The Shoulder Tap Operation targeted adults who purchased alcohol for people under 21 years of age. The program involves a minor, under the supervision of a peace officer, outside a liquor or convenience store asking patrons to buy them alcohol. The minor indicates in some way he or she is underage and is unable to purchase the alcohol. If the adults agree to purchase alcohol for the minor, officers then arrest and cite them for furnishing alcohol to the minor. The penalty for furnishing alcohol to a minor is a minimum $1,000 fine and 24 hours of community service.
The following subjects were arrested and cited for furnishing alcohol to a minor:
- • Zachariah Smithers, 33, of McKinleyville
- • Jon Jimenez, 23, Cardiff
- • Ludwig Dannhausen, 62, of San Diego
- • Jonathan Smart, 34, of Willow Creek
- • James Burke, 40, of Galt (additionally arrested on a warrant, resisting arrest and possession of stolen property)
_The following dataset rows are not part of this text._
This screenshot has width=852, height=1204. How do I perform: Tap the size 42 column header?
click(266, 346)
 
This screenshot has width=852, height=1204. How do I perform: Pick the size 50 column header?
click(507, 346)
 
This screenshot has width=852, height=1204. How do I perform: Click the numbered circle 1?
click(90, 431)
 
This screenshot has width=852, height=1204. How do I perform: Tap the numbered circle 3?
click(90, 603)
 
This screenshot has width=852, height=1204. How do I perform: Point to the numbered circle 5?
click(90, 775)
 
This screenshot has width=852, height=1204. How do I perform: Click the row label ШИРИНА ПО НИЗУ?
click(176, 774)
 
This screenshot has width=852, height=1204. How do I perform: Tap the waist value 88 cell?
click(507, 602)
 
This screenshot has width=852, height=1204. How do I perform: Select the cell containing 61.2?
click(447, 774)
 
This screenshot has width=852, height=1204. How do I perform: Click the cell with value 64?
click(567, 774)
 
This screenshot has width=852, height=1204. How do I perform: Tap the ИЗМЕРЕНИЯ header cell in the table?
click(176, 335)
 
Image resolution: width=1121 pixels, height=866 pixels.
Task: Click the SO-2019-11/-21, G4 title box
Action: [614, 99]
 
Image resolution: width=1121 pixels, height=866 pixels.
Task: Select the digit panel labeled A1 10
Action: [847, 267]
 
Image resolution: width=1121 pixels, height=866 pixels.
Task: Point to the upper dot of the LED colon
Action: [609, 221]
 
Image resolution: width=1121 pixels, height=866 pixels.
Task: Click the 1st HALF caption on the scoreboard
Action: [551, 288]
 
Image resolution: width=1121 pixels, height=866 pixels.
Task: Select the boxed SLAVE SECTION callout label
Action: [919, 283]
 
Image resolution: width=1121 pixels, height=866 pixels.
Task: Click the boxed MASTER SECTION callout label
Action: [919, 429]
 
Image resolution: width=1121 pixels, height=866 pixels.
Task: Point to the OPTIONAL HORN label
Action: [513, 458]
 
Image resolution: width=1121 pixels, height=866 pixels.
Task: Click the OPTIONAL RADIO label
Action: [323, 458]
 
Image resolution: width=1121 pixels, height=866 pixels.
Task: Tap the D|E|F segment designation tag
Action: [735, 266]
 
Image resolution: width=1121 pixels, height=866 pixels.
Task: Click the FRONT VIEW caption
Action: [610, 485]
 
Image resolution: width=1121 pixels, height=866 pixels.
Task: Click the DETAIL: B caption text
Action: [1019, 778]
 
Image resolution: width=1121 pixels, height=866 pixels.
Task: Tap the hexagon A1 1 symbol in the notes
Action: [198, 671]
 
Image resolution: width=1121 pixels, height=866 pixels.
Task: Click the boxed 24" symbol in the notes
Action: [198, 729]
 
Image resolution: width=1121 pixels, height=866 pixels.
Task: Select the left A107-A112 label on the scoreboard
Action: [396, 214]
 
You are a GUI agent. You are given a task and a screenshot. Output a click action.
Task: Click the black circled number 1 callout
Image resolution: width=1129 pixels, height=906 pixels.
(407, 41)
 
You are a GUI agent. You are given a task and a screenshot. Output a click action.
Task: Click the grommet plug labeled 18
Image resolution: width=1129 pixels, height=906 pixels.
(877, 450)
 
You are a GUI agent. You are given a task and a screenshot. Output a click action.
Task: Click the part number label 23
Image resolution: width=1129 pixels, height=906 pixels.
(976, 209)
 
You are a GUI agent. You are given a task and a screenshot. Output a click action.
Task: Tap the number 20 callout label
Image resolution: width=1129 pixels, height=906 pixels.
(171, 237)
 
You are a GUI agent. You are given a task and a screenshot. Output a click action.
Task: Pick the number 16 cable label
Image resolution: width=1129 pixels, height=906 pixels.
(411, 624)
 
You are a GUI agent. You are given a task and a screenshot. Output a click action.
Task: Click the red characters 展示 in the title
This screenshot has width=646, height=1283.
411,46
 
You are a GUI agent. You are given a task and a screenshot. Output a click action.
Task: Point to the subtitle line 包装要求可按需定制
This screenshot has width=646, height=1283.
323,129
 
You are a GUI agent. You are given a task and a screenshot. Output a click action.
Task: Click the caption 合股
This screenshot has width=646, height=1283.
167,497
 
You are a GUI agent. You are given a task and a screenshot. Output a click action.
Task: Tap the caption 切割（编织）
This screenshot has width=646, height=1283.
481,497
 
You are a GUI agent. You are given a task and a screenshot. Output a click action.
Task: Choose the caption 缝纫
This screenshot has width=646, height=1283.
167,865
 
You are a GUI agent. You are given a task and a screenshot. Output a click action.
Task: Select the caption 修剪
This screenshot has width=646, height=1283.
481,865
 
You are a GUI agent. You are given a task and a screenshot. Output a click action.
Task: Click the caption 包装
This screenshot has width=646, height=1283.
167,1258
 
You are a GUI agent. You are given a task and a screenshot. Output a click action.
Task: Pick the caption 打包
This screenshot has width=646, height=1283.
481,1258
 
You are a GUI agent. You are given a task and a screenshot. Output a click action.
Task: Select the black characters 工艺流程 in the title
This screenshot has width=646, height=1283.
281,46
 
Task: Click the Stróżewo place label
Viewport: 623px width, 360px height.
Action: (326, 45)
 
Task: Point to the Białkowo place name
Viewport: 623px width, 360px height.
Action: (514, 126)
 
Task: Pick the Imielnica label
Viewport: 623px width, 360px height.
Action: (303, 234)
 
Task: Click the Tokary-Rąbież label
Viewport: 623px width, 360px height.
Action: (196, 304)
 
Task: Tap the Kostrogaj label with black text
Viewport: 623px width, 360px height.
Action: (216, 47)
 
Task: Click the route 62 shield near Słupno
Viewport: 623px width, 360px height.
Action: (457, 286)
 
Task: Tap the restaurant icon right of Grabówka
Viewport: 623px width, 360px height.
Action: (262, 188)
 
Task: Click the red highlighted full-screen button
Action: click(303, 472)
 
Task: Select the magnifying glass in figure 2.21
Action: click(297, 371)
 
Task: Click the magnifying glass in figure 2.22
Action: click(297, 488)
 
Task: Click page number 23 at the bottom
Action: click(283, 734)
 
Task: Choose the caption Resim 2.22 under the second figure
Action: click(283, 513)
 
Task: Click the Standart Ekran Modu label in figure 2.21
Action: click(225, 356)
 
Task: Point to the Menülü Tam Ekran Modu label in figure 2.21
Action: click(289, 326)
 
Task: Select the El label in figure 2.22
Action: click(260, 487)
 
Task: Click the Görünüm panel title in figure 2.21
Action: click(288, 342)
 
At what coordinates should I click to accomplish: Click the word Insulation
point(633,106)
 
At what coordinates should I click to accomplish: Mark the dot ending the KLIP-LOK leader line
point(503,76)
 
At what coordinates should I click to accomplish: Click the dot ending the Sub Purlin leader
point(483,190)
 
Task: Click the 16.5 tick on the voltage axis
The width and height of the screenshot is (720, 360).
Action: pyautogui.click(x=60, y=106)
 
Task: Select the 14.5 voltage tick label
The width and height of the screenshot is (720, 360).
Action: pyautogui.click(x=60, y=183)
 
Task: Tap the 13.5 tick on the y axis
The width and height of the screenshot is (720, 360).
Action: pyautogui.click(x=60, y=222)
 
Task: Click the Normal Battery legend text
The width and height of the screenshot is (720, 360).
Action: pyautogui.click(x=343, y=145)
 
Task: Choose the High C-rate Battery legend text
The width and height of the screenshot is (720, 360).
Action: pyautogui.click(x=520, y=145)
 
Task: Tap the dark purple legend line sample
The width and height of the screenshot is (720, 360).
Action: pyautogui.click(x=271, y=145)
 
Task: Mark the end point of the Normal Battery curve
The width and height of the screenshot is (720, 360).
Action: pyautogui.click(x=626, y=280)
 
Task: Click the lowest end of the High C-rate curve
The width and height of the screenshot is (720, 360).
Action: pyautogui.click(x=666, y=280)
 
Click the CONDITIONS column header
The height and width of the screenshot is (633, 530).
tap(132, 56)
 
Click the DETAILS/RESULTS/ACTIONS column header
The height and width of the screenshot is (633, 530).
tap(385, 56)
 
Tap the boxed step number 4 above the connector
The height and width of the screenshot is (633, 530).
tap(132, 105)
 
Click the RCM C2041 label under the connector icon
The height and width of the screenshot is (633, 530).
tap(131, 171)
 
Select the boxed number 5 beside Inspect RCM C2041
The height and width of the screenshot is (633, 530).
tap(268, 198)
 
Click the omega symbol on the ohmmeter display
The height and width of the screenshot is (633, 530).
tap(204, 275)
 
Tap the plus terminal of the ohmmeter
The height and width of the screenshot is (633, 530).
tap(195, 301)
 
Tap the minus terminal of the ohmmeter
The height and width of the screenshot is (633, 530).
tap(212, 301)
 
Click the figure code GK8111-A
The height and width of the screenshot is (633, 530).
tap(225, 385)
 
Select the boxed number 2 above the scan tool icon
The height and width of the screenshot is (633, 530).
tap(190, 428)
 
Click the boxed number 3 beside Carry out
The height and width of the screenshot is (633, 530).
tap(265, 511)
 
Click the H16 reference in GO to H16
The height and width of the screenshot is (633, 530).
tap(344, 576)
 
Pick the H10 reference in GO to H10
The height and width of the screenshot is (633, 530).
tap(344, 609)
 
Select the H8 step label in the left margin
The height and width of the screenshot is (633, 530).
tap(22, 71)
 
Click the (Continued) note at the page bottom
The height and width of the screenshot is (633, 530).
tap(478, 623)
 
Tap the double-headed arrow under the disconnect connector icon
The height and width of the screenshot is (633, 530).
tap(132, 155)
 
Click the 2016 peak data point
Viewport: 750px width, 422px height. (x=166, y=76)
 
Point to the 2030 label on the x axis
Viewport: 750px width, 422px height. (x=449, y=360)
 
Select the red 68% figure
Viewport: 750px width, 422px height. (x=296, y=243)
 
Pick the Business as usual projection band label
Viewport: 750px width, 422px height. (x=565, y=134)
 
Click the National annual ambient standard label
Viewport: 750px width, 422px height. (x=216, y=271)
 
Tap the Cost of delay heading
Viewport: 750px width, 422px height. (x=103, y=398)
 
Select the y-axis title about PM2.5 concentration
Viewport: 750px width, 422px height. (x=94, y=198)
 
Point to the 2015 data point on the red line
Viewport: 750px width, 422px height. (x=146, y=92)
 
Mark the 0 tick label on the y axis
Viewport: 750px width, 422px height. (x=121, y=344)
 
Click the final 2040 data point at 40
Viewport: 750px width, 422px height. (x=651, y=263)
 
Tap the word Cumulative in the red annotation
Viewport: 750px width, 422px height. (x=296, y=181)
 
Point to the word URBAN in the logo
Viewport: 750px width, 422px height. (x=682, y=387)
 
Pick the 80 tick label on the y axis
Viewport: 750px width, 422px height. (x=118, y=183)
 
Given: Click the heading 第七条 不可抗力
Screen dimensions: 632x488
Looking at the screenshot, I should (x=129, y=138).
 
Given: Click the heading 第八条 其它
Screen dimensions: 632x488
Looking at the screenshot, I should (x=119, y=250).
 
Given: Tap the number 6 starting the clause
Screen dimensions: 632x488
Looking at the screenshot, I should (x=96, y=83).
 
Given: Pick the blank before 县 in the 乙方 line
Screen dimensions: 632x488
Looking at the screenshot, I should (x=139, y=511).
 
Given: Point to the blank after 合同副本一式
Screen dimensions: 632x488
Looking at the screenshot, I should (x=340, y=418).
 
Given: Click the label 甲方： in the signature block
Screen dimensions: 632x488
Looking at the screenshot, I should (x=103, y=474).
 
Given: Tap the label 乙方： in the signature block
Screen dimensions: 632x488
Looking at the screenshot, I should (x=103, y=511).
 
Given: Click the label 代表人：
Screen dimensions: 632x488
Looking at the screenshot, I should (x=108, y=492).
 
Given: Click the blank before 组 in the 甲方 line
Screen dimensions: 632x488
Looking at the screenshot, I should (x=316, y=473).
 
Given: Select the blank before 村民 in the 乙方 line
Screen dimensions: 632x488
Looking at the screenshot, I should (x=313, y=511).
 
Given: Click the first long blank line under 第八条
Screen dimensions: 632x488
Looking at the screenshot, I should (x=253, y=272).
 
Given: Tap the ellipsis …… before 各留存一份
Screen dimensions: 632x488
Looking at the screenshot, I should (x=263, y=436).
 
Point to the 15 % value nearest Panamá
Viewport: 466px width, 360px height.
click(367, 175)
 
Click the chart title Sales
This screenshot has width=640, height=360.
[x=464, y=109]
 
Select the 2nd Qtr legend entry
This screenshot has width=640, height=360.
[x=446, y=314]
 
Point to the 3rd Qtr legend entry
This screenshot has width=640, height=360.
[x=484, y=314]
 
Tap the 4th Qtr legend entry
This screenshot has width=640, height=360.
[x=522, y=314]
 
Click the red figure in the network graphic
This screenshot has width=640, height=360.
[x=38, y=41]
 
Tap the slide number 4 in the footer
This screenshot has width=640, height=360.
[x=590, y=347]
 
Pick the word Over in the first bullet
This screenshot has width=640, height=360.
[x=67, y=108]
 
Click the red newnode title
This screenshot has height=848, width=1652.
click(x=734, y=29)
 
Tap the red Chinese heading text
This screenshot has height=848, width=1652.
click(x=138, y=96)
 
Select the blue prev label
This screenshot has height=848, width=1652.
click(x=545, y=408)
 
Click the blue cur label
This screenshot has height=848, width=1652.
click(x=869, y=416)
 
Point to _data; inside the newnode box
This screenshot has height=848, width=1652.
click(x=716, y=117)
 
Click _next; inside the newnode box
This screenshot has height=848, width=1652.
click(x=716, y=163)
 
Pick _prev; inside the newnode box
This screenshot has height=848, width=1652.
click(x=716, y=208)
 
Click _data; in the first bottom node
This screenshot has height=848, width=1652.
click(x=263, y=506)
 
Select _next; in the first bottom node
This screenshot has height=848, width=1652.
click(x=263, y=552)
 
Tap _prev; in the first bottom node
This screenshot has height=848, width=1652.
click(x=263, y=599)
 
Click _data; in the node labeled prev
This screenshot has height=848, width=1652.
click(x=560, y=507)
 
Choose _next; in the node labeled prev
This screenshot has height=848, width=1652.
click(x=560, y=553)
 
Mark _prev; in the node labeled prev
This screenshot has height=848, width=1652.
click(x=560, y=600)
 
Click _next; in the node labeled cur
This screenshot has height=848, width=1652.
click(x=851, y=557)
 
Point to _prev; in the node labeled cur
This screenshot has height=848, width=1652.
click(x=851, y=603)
- • Travis Russell, 30, of Arcata
The Arcata Police Department is conducting the compliance checks to reduce the availability of alcohol to minors. Statistics have shown that young people under the age of 21 have a higher rate of drunken driving fatalities than the general adult population.
Minor Decoy operations have been conducted by local law enforcement throughout the state since the 1980s. When the program first began, the violation rate of retail establishments selling to minors was as high as 40 to 50 percent. When conducted on a routine basis, the rate has dropped in some cities as low as 10 percent or even below. In 1994, the California Supreme Court ruled unanimously that use of underage decoys is a valid tool of law enforcement to ensure that licensees are complying with the law.
This project is part of the Department of Alcoholic Beverage Control's Minor Decoy/Shoulder Tap Grant Project, funded by the California Office of Traffic Safety through the National Highway Traffic Safety Administration.